> _DATASET ROWS_:
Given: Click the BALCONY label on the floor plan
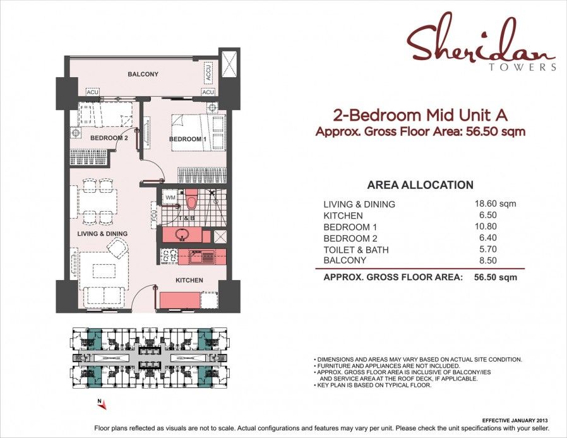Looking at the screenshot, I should tap(143, 75).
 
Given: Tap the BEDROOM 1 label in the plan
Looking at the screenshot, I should tap(188, 139).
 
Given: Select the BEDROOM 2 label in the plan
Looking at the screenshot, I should tap(109, 138).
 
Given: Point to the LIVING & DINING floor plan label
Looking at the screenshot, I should tap(102, 234).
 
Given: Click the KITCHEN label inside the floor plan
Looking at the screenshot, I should tap(189, 280).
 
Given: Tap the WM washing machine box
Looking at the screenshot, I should tap(169, 198).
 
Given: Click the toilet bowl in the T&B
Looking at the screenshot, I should tap(191, 201).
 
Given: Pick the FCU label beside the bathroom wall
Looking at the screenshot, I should tap(153, 217).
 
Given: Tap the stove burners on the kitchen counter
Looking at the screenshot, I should tap(169, 256).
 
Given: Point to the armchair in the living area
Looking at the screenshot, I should tap(118, 251).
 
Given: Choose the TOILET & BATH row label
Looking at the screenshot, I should tap(355, 250).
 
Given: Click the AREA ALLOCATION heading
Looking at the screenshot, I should tap(420, 185).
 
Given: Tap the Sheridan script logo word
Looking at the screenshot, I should tap(480, 44).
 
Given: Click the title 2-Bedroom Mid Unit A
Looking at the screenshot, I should tap(420, 115).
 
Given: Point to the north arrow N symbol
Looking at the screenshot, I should tap(98, 401).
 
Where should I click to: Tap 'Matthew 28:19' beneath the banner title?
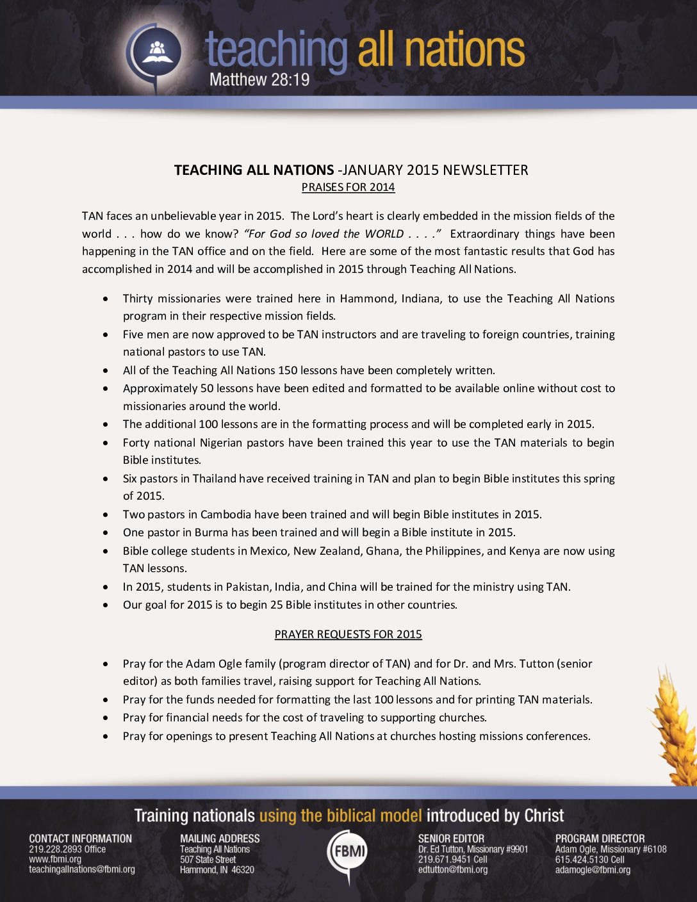[259, 79]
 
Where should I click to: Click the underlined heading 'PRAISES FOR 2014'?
[348, 187]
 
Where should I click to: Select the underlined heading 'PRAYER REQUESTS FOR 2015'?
[348, 634]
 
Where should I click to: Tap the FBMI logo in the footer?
[348, 853]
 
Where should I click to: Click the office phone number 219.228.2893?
[56, 849]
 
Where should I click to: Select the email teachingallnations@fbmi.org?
[82, 869]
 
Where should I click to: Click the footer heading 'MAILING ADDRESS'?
[220, 839]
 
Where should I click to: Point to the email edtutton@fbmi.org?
[453, 869]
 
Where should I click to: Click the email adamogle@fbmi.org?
[593, 870]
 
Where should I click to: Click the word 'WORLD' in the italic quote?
[384, 234]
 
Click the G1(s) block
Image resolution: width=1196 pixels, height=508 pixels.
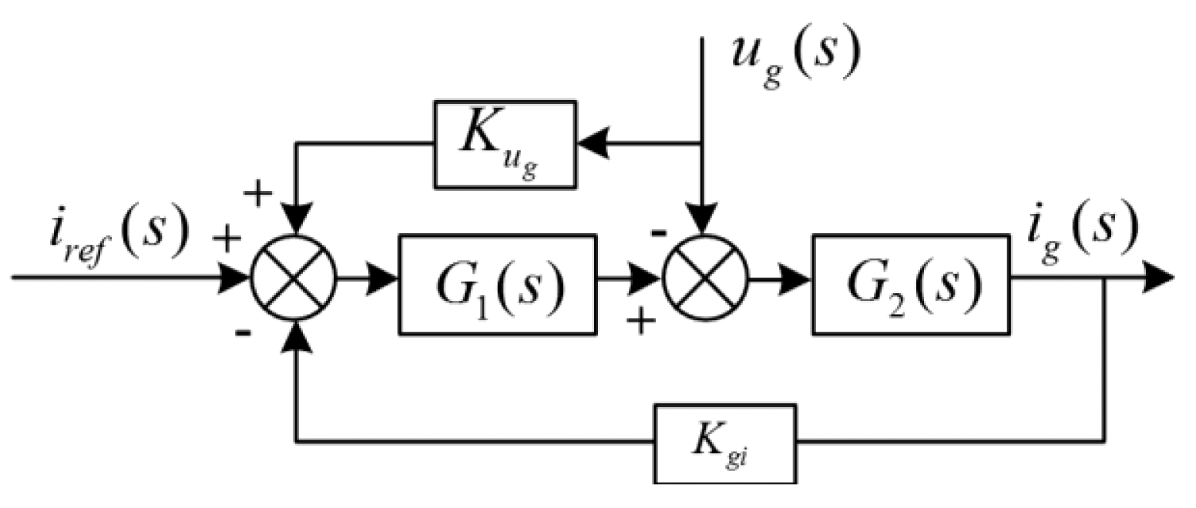[497, 285]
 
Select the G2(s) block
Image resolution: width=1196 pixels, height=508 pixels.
[911, 285]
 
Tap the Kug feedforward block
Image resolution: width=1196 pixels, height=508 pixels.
[505, 144]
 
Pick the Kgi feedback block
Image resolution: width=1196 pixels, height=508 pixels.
[724, 443]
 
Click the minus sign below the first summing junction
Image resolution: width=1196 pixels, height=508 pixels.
[243, 333]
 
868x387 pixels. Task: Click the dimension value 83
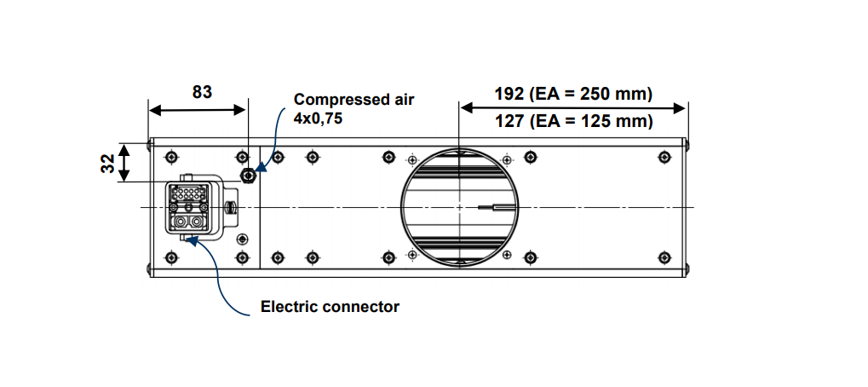pos(202,92)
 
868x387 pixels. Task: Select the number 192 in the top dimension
pos(509,93)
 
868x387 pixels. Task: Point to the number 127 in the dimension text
pos(509,121)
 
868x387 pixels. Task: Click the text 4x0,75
pos(318,119)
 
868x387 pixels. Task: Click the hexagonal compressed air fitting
pos(248,176)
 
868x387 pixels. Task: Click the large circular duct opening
pos(459,207)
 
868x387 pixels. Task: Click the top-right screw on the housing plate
pos(664,156)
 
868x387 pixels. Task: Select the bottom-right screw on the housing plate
pos(664,257)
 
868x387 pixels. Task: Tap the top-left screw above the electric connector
pos(174,157)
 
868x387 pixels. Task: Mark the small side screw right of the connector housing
pos(231,207)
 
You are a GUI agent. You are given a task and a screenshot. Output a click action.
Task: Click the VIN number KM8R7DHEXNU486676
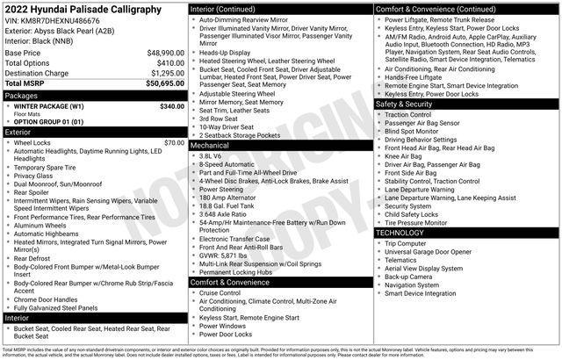coord(53,20)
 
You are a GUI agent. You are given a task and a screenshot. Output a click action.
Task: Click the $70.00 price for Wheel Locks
coord(174,141)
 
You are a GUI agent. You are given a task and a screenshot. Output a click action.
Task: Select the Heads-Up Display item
coord(228,51)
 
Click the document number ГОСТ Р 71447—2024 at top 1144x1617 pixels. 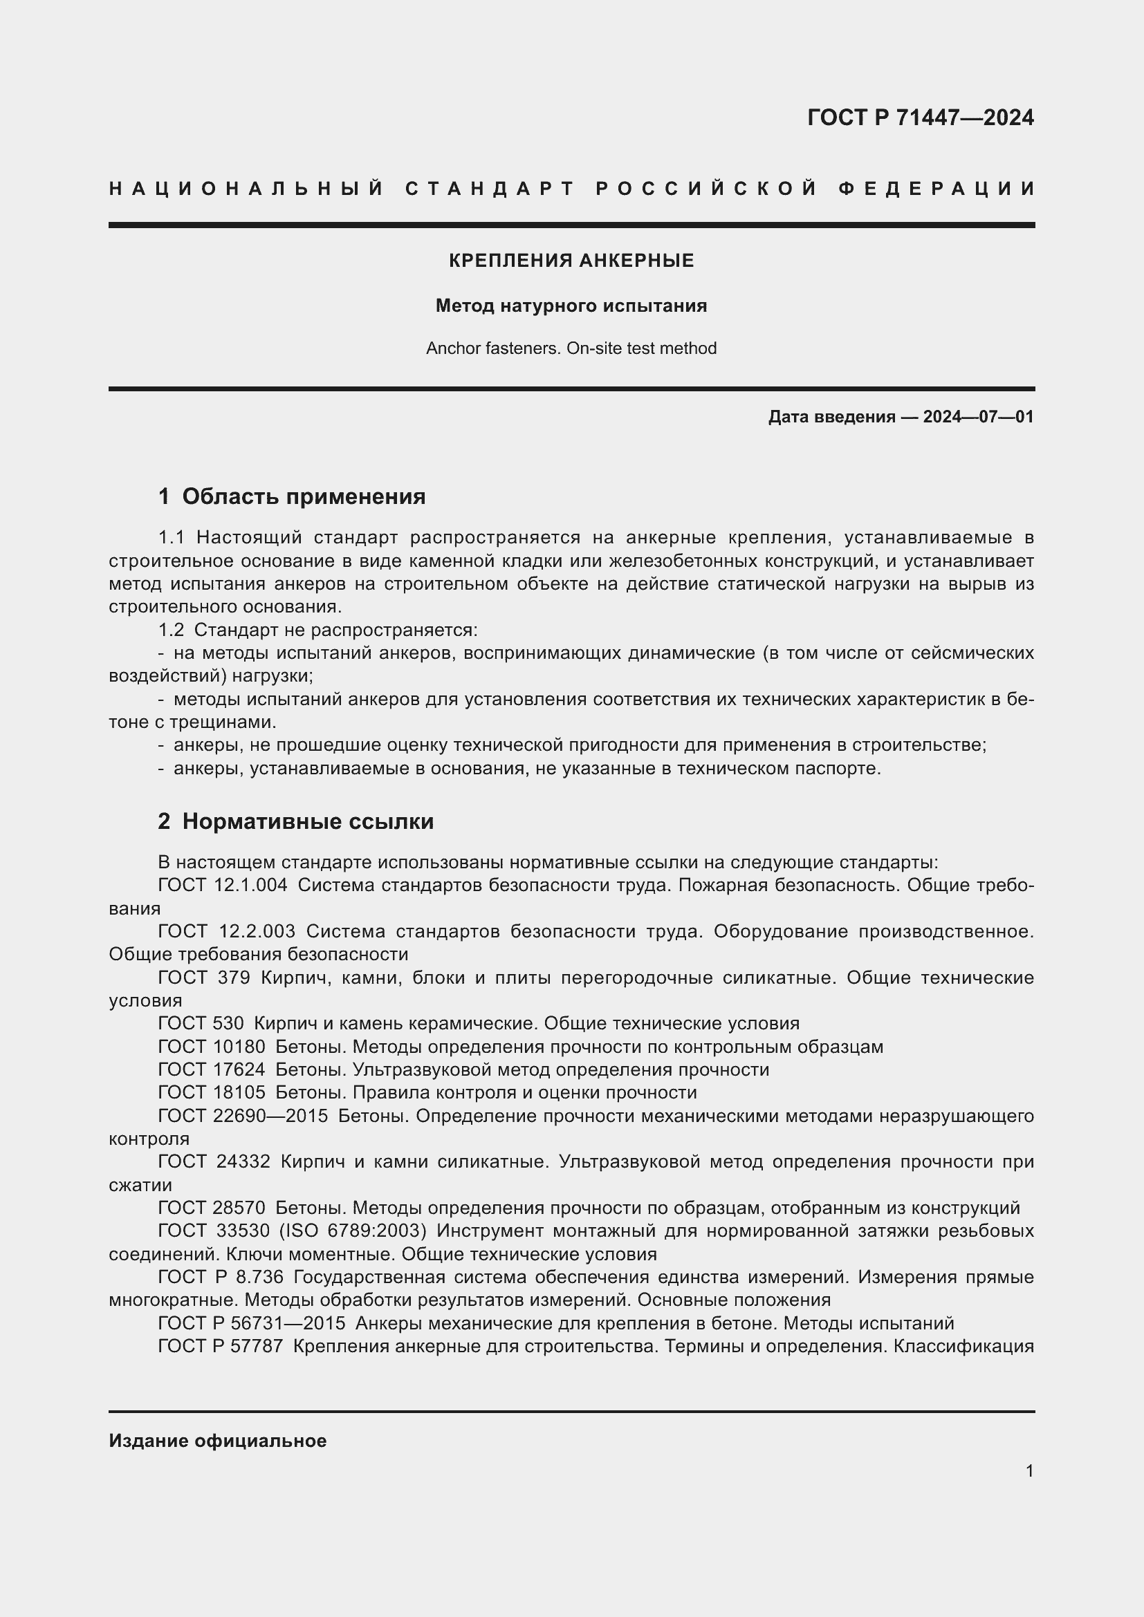tap(920, 118)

> _INSTRUCTION_: How many of the lines in the records above contain the string "text"? Reply with the number only.

> _TASK RESPONSE_: 2